[RAW DATA]
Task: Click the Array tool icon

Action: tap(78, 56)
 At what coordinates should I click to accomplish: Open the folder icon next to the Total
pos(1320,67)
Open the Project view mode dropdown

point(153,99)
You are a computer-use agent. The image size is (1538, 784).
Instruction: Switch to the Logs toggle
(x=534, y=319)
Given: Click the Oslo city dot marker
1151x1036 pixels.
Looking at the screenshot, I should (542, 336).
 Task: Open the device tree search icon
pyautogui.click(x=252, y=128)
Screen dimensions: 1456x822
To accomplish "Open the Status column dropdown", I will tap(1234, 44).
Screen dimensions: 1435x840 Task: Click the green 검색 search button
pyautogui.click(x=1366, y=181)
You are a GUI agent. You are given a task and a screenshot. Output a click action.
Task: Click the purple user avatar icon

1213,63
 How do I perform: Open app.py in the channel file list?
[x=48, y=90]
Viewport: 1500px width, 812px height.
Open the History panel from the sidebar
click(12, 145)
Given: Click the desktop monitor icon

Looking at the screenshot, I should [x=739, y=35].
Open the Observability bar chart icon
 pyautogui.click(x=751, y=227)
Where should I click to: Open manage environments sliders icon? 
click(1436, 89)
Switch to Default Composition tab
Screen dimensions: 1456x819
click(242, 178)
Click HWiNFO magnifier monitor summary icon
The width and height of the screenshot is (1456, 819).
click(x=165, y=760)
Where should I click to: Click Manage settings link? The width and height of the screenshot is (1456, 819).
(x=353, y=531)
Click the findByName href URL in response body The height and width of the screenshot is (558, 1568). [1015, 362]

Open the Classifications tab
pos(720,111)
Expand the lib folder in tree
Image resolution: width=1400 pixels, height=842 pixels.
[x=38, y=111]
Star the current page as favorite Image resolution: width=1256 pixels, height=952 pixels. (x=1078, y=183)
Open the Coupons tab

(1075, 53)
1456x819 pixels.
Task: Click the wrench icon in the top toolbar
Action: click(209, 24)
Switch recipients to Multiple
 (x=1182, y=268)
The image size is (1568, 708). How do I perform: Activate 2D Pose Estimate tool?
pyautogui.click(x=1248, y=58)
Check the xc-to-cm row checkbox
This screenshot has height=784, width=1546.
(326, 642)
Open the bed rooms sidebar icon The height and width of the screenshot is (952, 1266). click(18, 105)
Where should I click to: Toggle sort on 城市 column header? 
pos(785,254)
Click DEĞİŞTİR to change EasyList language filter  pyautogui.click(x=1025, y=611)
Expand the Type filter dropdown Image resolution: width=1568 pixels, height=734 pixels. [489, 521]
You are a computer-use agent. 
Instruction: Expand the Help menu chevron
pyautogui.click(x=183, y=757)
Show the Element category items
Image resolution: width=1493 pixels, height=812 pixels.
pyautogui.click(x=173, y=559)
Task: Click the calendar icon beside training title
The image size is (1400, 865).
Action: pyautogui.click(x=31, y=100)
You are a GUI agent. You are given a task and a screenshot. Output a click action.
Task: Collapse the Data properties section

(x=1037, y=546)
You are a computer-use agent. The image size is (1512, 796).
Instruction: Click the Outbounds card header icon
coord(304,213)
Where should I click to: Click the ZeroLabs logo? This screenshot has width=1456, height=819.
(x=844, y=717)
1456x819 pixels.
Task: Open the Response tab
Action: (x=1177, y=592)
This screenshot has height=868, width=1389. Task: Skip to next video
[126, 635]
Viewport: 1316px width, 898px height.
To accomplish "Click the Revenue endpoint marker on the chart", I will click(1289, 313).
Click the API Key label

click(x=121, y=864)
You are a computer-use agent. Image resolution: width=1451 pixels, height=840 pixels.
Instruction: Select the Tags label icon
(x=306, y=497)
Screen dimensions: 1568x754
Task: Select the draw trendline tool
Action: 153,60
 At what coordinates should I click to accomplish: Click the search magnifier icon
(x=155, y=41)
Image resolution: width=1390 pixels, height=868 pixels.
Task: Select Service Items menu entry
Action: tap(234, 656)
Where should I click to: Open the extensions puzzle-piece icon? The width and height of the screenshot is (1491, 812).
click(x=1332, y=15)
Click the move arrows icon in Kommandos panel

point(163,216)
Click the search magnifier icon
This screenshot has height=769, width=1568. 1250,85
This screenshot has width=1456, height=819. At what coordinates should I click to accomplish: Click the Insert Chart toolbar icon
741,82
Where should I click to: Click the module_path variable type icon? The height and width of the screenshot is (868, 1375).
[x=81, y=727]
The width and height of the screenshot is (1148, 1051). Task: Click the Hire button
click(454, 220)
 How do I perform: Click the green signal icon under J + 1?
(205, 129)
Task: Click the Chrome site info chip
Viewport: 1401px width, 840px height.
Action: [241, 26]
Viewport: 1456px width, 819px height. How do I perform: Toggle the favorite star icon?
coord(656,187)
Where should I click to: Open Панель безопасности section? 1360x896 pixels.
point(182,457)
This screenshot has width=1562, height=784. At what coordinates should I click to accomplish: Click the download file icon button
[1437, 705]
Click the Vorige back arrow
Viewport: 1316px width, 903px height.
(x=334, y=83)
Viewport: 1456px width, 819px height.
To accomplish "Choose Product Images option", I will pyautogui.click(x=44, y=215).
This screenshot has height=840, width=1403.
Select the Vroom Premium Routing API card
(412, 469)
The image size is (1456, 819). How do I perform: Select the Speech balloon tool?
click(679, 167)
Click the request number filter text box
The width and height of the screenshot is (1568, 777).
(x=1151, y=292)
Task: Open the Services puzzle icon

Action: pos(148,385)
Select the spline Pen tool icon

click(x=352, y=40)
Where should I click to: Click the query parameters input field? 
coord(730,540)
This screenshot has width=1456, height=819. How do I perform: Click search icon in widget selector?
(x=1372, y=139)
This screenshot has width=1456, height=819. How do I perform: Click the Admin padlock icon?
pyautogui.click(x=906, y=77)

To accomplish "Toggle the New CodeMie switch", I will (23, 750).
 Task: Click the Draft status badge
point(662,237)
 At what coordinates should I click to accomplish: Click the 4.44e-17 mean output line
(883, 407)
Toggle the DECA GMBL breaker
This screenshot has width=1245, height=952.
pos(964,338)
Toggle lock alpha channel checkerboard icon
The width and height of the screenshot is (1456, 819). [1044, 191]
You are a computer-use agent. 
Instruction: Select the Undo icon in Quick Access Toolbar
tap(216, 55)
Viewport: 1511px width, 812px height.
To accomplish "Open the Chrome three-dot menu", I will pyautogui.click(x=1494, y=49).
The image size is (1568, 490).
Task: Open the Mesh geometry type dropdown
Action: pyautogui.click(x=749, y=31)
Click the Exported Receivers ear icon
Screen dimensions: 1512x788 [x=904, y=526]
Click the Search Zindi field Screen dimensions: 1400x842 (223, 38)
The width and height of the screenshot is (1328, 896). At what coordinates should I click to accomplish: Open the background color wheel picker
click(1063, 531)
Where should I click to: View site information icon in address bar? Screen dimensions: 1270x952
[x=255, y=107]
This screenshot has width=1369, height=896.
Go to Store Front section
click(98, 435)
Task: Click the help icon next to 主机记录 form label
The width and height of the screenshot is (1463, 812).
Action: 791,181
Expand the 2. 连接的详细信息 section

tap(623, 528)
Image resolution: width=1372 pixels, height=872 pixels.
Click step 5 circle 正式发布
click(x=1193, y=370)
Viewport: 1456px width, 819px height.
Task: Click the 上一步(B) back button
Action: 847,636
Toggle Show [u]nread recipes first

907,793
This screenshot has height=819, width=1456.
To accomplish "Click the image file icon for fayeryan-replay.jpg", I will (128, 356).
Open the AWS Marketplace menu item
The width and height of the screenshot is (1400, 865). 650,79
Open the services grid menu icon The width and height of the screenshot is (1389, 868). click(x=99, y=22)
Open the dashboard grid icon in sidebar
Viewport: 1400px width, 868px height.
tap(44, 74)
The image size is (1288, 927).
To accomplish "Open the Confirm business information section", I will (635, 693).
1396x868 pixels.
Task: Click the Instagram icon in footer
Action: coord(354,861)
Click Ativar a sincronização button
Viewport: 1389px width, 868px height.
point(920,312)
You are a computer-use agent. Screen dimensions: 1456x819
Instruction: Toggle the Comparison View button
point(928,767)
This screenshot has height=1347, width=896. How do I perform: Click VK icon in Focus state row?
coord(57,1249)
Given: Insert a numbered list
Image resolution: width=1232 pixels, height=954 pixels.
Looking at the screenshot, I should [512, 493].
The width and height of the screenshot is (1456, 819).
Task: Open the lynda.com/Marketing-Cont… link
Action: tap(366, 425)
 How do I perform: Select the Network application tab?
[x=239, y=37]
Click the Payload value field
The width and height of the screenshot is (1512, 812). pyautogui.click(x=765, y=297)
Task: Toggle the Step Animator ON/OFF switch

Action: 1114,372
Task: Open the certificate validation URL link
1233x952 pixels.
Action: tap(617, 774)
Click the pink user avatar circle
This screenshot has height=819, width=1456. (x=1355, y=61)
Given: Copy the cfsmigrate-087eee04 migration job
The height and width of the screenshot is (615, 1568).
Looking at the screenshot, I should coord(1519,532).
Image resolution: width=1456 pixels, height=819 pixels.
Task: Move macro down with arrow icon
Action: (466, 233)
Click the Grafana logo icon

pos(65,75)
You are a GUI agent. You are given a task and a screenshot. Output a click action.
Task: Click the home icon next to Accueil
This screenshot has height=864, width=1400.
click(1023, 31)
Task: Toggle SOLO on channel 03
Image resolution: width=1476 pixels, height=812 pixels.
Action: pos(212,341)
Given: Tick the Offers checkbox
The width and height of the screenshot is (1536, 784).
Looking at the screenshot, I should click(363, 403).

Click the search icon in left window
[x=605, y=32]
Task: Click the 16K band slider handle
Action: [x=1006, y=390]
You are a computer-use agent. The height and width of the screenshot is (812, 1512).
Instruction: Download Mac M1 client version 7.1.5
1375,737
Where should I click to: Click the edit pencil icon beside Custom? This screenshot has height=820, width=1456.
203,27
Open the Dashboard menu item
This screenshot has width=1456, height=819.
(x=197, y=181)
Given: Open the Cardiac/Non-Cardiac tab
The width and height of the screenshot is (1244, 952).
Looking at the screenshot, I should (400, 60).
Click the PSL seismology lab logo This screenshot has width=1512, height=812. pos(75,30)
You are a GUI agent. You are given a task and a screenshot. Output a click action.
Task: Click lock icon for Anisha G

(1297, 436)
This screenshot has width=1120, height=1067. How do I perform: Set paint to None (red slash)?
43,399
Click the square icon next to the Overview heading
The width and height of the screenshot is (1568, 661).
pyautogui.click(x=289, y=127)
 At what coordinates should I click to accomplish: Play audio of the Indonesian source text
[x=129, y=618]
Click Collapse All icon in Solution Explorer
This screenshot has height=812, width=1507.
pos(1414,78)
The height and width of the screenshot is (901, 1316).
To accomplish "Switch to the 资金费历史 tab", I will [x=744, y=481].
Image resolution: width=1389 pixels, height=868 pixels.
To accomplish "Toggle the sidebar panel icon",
[/RAW DATA]
In the entries above, one line contains "You are a computer-use agent. Screen" and another contains "Given: Insert a numbered list". Reproduce exactly those two lines and the lines between them, nothing else.

You are a computer-use agent. Screen dimensions: 1456x819
Instruction: Toggle the Comparison View button
point(928,767)
This screenshot has height=1347, width=896. How do I perform: Click VK icon in Focus state row?
coord(57,1249)
Given: Insert a numbered list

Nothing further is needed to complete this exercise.